## The problem
Could every line of the data be copied out once more, exactly?

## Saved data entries

------------

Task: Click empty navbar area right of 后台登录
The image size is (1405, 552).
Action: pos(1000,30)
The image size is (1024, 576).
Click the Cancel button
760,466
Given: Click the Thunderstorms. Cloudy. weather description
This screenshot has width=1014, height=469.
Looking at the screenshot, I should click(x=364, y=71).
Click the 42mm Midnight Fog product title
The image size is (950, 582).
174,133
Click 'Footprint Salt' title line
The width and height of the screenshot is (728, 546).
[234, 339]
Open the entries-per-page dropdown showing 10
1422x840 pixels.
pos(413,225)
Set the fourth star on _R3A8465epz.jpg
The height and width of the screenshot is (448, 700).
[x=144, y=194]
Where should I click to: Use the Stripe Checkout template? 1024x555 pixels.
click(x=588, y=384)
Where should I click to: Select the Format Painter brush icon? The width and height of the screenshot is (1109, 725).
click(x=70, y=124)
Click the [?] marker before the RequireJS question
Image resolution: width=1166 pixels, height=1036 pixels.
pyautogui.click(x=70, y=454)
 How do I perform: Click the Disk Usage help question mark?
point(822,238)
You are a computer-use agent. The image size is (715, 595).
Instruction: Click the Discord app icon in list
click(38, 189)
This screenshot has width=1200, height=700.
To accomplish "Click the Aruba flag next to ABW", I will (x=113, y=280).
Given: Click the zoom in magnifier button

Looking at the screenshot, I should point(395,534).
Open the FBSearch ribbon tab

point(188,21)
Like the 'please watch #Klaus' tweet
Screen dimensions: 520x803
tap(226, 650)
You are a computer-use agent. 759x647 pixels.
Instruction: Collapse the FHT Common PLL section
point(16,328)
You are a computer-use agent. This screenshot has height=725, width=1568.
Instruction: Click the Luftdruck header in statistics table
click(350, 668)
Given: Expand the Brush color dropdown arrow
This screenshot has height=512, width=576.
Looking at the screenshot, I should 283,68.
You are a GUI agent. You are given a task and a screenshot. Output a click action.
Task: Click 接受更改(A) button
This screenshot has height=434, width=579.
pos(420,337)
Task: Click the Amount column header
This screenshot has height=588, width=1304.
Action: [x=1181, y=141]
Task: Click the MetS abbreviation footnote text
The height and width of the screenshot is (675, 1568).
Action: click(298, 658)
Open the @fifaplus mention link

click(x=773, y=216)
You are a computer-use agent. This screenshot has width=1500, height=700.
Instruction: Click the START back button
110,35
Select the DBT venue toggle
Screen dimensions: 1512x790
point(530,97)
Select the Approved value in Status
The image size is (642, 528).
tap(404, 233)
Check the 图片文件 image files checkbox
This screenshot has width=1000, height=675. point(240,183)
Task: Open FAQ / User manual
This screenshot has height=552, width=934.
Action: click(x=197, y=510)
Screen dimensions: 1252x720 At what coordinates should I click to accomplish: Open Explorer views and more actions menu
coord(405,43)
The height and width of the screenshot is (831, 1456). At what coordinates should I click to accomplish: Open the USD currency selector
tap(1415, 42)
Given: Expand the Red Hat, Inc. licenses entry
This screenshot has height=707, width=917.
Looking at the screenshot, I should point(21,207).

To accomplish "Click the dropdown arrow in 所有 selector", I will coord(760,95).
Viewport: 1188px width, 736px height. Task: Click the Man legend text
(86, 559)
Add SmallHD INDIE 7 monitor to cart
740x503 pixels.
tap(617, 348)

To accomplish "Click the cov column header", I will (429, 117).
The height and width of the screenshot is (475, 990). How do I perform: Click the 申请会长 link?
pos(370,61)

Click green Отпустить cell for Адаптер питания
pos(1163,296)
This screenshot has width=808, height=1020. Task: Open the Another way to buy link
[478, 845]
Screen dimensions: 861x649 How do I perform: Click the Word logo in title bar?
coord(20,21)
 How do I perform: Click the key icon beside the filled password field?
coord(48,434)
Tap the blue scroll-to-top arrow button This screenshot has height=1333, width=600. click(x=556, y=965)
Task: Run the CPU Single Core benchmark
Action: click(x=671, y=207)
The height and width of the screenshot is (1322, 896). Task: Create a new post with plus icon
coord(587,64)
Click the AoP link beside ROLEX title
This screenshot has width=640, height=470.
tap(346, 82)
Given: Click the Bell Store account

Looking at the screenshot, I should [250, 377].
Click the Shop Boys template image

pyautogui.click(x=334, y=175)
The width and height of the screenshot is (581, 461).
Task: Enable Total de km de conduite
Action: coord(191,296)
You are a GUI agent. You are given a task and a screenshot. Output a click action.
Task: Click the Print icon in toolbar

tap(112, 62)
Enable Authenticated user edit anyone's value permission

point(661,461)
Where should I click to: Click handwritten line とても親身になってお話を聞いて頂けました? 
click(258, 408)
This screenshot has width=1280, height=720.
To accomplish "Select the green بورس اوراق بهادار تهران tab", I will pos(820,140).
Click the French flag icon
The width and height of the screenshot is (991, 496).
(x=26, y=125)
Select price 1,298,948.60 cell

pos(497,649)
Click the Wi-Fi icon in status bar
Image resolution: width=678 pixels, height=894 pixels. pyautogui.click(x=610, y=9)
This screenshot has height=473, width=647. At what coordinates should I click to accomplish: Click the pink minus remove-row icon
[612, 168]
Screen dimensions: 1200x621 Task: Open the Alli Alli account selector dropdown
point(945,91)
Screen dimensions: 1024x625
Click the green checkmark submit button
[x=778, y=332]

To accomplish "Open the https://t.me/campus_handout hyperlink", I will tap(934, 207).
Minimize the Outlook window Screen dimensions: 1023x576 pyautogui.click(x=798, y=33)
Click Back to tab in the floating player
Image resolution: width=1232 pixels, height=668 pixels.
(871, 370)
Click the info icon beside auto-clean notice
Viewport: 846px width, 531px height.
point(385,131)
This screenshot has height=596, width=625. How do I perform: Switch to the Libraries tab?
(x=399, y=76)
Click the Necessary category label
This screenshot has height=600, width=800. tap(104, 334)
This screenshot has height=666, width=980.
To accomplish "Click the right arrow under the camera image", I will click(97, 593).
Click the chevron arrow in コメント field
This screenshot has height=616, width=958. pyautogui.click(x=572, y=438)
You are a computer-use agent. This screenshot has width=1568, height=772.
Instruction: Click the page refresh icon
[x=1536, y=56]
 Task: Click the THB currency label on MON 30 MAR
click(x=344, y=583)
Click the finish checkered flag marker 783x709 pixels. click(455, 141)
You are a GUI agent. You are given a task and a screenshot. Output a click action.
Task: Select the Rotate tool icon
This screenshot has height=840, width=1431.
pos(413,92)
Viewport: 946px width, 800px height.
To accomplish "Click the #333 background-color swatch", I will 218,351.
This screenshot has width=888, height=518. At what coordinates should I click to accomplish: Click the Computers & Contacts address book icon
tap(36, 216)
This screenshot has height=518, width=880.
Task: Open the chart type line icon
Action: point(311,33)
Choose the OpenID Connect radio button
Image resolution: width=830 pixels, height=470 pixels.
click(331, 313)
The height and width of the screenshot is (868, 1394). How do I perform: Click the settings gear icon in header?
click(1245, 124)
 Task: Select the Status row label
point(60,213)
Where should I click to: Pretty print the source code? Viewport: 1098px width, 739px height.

------------

## Solution for this problem
Task: Click empty navbar area right of 后台登录
The image size is (1405, 552).
Action: pos(1000,30)
The image size is (1024, 576).
Click the Cancel button
760,466
Given: Click the Thunderstorms. Cloudy. weather description
This screenshot has width=1014, height=469.
Looking at the screenshot, I should click(x=364, y=71).
Click the 42mm Midnight Fog product title
The image size is (950, 582).
174,133
Click 'Footprint Salt' title line
The width and height of the screenshot is (728, 546).
[234, 339]
Open the entries-per-page dropdown showing 10
1422x840 pixels.
pos(413,225)
Set the fourth star on _R3A8465epz.jpg
The height and width of the screenshot is (448, 700).
[x=144, y=194]
Where should I click to: Use the Stripe Checkout template? 1024x555 pixels.
click(x=588, y=384)
Where should I click to: Select the Format Painter brush icon? The width and height of the screenshot is (1109, 725).
click(x=70, y=124)
Click the [?] marker before the RequireJS question
Image resolution: width=1166 pixels, height=1036 pixels.
pyautogui.click(x=70, y=454)
 How do I perform: Click the Disk Usage help question mark?
point(822,238)
You are a computer-use agent. The image size is (715, 595).
Instruction: Click the Discord app icon in list
click(38, 189)
This screenshot has width=1200, height=700.
To accomplish "Click the Aruba flag next to ABW", I will (x=113, y=280).
Given: Click the zoom in magnifier button

Looking at the screenshot, I should point(395,534).
Open the FBSearch ribbon tab

point(188,21)
Like the 'please watch #Klaus' tweet
Screen dimensions: 520x803
tap(226, 650)
You are a computer-use agent. 759x647 pixels.
Instruction: Collapse the FHT Common PLL section
point(16,328)
You are a computer-use agent. This screenshot has height=725, width=1568.
Instruction: Click the Luftdruck header in statistics table
click(350, 668)
Given: Expand the Brush color dropdown arrow
This screenshot has height=512, width=576.
Looking at the screenshot, I should 283,68.
You are a GUI agent. You are given a task and a screenshot. Output a click action.
Task: Click 接受更改(A) button
This screenshot has height=434, width=579.
pos(420,337)
Task: Click the Amount column header
This screenshot has height=588, width=1304.
Action: [x=1181, y=141]
Task: Click the MetS abbreviation footnote text
The height and width of the screenshot is (675, 1568).
Action: click(298, 658)
Open the @fifaplus mention link

click(x=773, y=216)
You are a computer-use agent. This screenshot has width=1500, height=700.
Instruction: Click the START back button
110,35
Select the DBT venue toggle
Screen dimensions: 1512x790
point(530,97)
Select the Approved value in Status
The image size is (642, 528).
tap(404, 233)
Check the 图片文件 image files checkbox
This screenshot has width=1000, height=675. point(240,183)
Task: Open FAQ / User manual
This screenshot has height=552, width=934.
Action: click(x=197, y=510)
Screen dimensions: 1252x720 At what coordinates should I click to accomplish: Open Explorer views and more actions menu
coord(405,43)
The height and width of the screenshot is (831, 1456). At what coordinates should I click to accomplish: Open the USD currency selector
tap(1415, 42)
Given: Expand the Red Hat, Inc. licenses entry
This screenshot has height=707, width=917.
Looking at the screenshot, I should point(21,207).

To accomplish "Click the dropdown arrow in 所有 selector", I will coord(760,95).
Viewport: 1188px width, 736px height. Task: Click the Man legend text
(86, 559)
Add SmallHD INDIE 7 monitor to cart
740x503 pixels.
tap(617, 348)

To accomplish "Click the cov column header", I will (429, 117).
The height and width of the screenshot is (475, 990). How do I perform: Click the 申请会长 link?
pos(370,61)

Click green Отпустить cell for Адаптер питания
pos(1163,296)
This screenshot has width=808, height=1020. Task: Open the Another way to buy link
[478, 845]
Screen dimensions: 861x649 How do I perform: Click the Word logo in title bar?
coord(20,21)
 How do I perform: Click the key icon beside the filled password field?
coord(48,434)
Tap the blue scroll-to-top arrow button This screenshot has height=1333, width=600. click(x=556, y=965)
Task: Run the CPU Single Core benchmark
Action: click(x=671, y=207)
The height and width of the screenshot is (1322, 896). Task: Create a new post with plus icon
coord(587,64)
Click the AoP link beside ROLEX title
This screenshot has width=640, height=470.
tap(346, 82)
Given: Click the Bell Store account

Looking at the screenshot, I should [250, 377].
Click the Shop Boys template image

pyautogui.click(x=334, y=175)
The width and height of the screenshot is (581, 461).
Task: Enable Total de km de conduite
Action: coord(191,296)
You are a GUI agent. You are given a task and a screenshot. Output a click action.
Task: Click the Print icon in toolbar

tap(112, 62)
Enable Authenticated user edit anyone's value permission

point(661,461)
Where should I click to: Click handwritten line とても親身になってお話を聞いて頂けました? 
click(258, 408)
This screenshot has width=1280, height=720.
To accomplish "Select the green بورس اوراق بهادار تهران tab", I will pos(820,140).
Click the French flag icon
The width and height of the screenshot is (991, 496).
(x=26, y=125)
Select price 1,298,948.60 cell

pos(497,649)
Click the Wi-Fi icon in status bar
Image resolution: width=678 pixels, height=894 pixels. pyautogui.click(x=610, y=9)
This screenshot has height=473, width=647. At what coordinates should I click to accomplish: Click the pink minus remove-row icon
[612, 168]
Screen dimensions: 1200x621 Task: Open the Alli Alli account selector dropdown
point(945,91)
Screen dimensions: 1024x625
Click the green checkmark submit button
[x=778, y=332]

To accomplish "Open the https://t.me/campus_handout hyperlink", I will tap(934, 207).
Minimize the Outlook window Screen dimensions: 1023x576 pyautogui.click(x=798, y=33)
Click Back to tab in the floating player
Image resolution: width=1232 pixels, height=668 pixels.
(871, 370)
Click the info icon beside auto-clean notice
Viewport: 846px width, 531px height.
point(385,131)
This screenshot has height=596, width=625. How do I perform: Switch to the Libraries tab?
(x=399, y=76)
Click the Necessary category label
This screenshot has height=600, width=800. tap(104, 334)
This screenshot has height=666, width=980.
To accomplish "Click the right arrow under the camera image", I will click(97, 593).
Click the chevron arrow in コメント field
This screenshot has height=616, width=958. pyautogui.click(x=572, y=438)
You are a computer-use agent. This screenshot has width=1568, height=772.
Instruction: Click the page refresh icon
[x=1536, y=56]
 Task: Click the THB currency label on MON 30 MAR
click(x=344, y=583)
Click the finish checkered flag marker 783x709 pixels. click(455, 141)
You are a GUI agent. You are given a task and a screenshot. Output a click action.
Task: Select the Rotate tool icon
This screenshot has height=840, width=1431.
pos(413,92)
Viewport: 946px width, 800px height.
To accomplish "Click the #333 background-color swatch", I will 218,351.
This screenshot has width=888, height=518. At what coordinates should I click to accomplish: Click the Computers & Contacts address book icon
tap(36, 216)
This screenshot has height=518, width=880.
Task: Open the chart type line icon
Action: point(311,33)
Choose the OpenID Connect radio button
Image resolution: width=830 pixels, height=470 pixels.
click(331, 313)
The height and width of the screenshot is (868, 1394). How do I perform: Click the settings gear icon in header?
click(1245, 124)
 Task: Select the Status row label
point(60,213)
Where should I click to: Pretty print the source code? Viewport: 1098px width, 739px height.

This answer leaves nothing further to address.